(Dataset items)
BEGIN
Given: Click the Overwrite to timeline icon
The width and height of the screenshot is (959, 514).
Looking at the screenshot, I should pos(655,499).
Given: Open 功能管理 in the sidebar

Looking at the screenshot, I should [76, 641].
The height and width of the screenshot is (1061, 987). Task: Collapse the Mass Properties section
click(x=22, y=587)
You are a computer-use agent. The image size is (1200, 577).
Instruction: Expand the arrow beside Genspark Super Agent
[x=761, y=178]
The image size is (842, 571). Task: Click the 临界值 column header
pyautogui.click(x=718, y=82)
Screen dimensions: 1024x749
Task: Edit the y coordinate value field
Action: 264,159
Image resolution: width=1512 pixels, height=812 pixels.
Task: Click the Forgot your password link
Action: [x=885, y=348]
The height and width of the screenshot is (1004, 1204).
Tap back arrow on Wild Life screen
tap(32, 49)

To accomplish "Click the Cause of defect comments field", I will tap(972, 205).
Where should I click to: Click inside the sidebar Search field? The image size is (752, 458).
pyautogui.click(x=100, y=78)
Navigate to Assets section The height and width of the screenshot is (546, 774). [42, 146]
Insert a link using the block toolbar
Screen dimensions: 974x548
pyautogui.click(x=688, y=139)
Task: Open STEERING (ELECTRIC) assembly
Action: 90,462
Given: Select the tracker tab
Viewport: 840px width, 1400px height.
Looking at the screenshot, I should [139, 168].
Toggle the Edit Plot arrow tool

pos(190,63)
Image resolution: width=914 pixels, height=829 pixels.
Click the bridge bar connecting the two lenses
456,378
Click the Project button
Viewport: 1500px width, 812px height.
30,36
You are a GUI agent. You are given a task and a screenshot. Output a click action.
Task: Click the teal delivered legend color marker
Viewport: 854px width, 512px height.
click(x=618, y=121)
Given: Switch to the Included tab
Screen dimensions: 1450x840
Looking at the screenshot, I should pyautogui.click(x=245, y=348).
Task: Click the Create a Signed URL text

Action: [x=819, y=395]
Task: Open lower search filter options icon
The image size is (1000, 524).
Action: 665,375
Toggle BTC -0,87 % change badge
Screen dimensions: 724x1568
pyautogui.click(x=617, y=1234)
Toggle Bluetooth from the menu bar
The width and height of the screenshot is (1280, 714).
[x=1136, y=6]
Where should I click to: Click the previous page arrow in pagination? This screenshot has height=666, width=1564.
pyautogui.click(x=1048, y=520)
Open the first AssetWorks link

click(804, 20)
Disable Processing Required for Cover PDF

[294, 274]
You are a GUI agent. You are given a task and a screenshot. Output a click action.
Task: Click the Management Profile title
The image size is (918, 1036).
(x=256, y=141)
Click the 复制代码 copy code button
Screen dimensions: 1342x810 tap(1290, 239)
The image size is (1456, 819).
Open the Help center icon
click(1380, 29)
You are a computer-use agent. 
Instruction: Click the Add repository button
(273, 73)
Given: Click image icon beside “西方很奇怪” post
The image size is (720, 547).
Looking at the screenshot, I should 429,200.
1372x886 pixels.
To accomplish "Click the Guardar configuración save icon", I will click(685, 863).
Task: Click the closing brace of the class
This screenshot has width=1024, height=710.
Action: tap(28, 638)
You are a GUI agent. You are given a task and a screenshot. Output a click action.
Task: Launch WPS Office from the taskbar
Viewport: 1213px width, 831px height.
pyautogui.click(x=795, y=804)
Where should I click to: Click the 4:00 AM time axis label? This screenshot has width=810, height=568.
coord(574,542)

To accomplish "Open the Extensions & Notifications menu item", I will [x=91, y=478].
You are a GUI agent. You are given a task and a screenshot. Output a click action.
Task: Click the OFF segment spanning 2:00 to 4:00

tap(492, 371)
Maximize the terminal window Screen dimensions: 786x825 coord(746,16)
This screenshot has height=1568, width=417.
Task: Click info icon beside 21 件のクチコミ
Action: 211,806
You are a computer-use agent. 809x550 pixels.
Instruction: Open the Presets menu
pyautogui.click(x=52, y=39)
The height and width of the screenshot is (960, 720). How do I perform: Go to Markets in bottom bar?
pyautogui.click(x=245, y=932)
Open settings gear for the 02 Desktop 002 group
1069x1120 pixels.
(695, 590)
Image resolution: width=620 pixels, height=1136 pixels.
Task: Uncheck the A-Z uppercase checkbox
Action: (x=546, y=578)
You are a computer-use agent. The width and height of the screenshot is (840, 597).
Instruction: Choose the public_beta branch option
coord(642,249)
END
◆ What you have to do: Write out every entry verbatim.

◆ Answer for this exercise:
Given: Click the Overwrite to timeline icon
The width and height of the screenshot is (959, 514).
Looking at the screenshot, I should pos(655,499).
Given: Open 功能管理 in the sidebar

Looking at the screenshot, I should [76, 641].
The height and width of the screenshot is (1061, 987). Task: Collapse the Mass Properties section
click(x=22, y=587)
You are a computer-use agent. The image size is (1200, 577).
Instruction: Expand the arrow beside Genspark Super Agent
[x=761, y=178]
The image size is (842, 571). Task: Click the 临界值 column header
pyautogui.click(x=718, y=82)
Screen dimensions: 1024x749
Task: Edit the y coordinate value field
Action: 264,159
Image resolution: width=1512 pixels, height=812 pixels.
Task: Click the Forgot your password link
Action: [x=885, y=348]
The height and width of the screenshot is (1004, 1204).
Tap back arrow on Wild Life screen
tap(32, 49)

To accomplish "Click the Cause of defect comments field", I will tap(972, 205).
Where should I click to: Click inside the sidebar Search field? The image size is (752, 458).
pyautogui.click(x=100, y=78)
Navigate to Assets section The height and width of the screenshot is (546, 774). [42, 146]
Insert a link using the block toolbar
Screen dimensions: 974x548
pyautogui.click(x=688, y=139)
Task: Open STEERING (ELECTRIC) assembly
Action: 90,462
Given: Select the tracker tab
Viewport: 840px width, 1400px height.
Looking at the screenshot, I should [139, 168].
Toggle the Edit Plot arrow tool

pos(190,63)
Image resolution: width=914 pixels, height=829 pixels.
Click the bridge bar connecting the two lenses
456,378
Click the Project button
Viewport: 1500px width, 812px height.
30,36
You are a GUI agent. You are given a task and a screenshot. Output a click action.
Task: Click the teal delivered legend color marker
Viewport: 854px width, 512px height.
click(x=618, y=121)
Given: Switch to the Included tab
Screen dimensions: 1450x840
Looking at the screenshot, I should pyautogui.click(x=245, y=348).
Task: Click the Create a Signed URL text

Action: [x=819, y=395]
Task: Open lower search filter options icon
The image size is (1000, 524).
Action: 665,375
Toggle BTC -0,87 % change badge
Screen dimensions: 724x1568
pyautogui.click(x=617, y=1234)
Toggle Bluetooth from the menu bar
The width and height of the screenshot is (1280, 714).
[x=1136, y=6]
Where should I click to: Click the previous page arrow in pagination? This screenshot has height=666, width=1564.
pyautogui.click(x=1048, y=520)
Open the first AssetWorks link

click(804, 20)
Disable Processing Required for Cover PDF

[294, 274]
You are a GUI agent. You are given a task and a screenshot. Output a click action.
Task: Click the Management Profile title
The image size is (918, 1036).
(x=256, y=141)
Click the 复制代码 copy code button
Screen dimensions: 1342x810 tap(1290, 239)
The image size is (1456, 819).
Open the Help center icon
click(1380, 29)
You are a computer-use agent. 
Instruction: Click the Add repository button
(273, 73)
Given: Click image icon beside “西方很奇怪” post
The image size is (720, 547).
Looking at the screenshot, I should 429,200.
1372x886 pixels.
To accomplish "Click the Guardar configuración save icon", I will click(685, 863).
Task: Click the closing brace of the class
This screenshot has width=1024, height=710.
Action: tap(28, 638)
You are a GUI agent. You are given a task and a screenshot. Output a click action.
Task: Launch WPS Office from the taskbar
Viewport: 1213px width, 831px height.
pyautogui.click(x=795, y=804)
Where should I click to: Click the 4:00 AM time axis label? This screenshot has width=810, height=568.
coord(574,542)

To accomplish "Open the Extensions & Notifications menu item", I will [x=91, y=478].
You are a GUI agent. You are given a task and a screenshot. Output a click action.
Task: Click the OFF segment spanning 2:00 to 4:00

tap(492, 371)
Maximize the terminal window Screen dimensions: 786x825 coord(746,16)
This screenshot has height=1568, width=417.
Task: Click info icon beside 21 件のクチコミ
Action: 211,806
You are a computer-use agent. 809x550 pixels.
Instruction: Open the Presets menu
pyautogui.click(x=52, y=39)
The height and width of the screenshot is (960, 720). How do I perform: Go to Markets in bottom bar?
pyautogui.click(x=245, y=932)
Open settings gear for the 02 Desktop 002 group
1069x1120 pixels.
(695, 590)
Image resolution: width=620 pixels, height=1136 pixels.
Task: Uncheck the A-Z uppercase checkbox
Action: (x=546, y=578)
You are a computer-use agent. The width and height of the screenshot is (840, 597).
Instruction: Choose the public_beta branch option
coord(642,249)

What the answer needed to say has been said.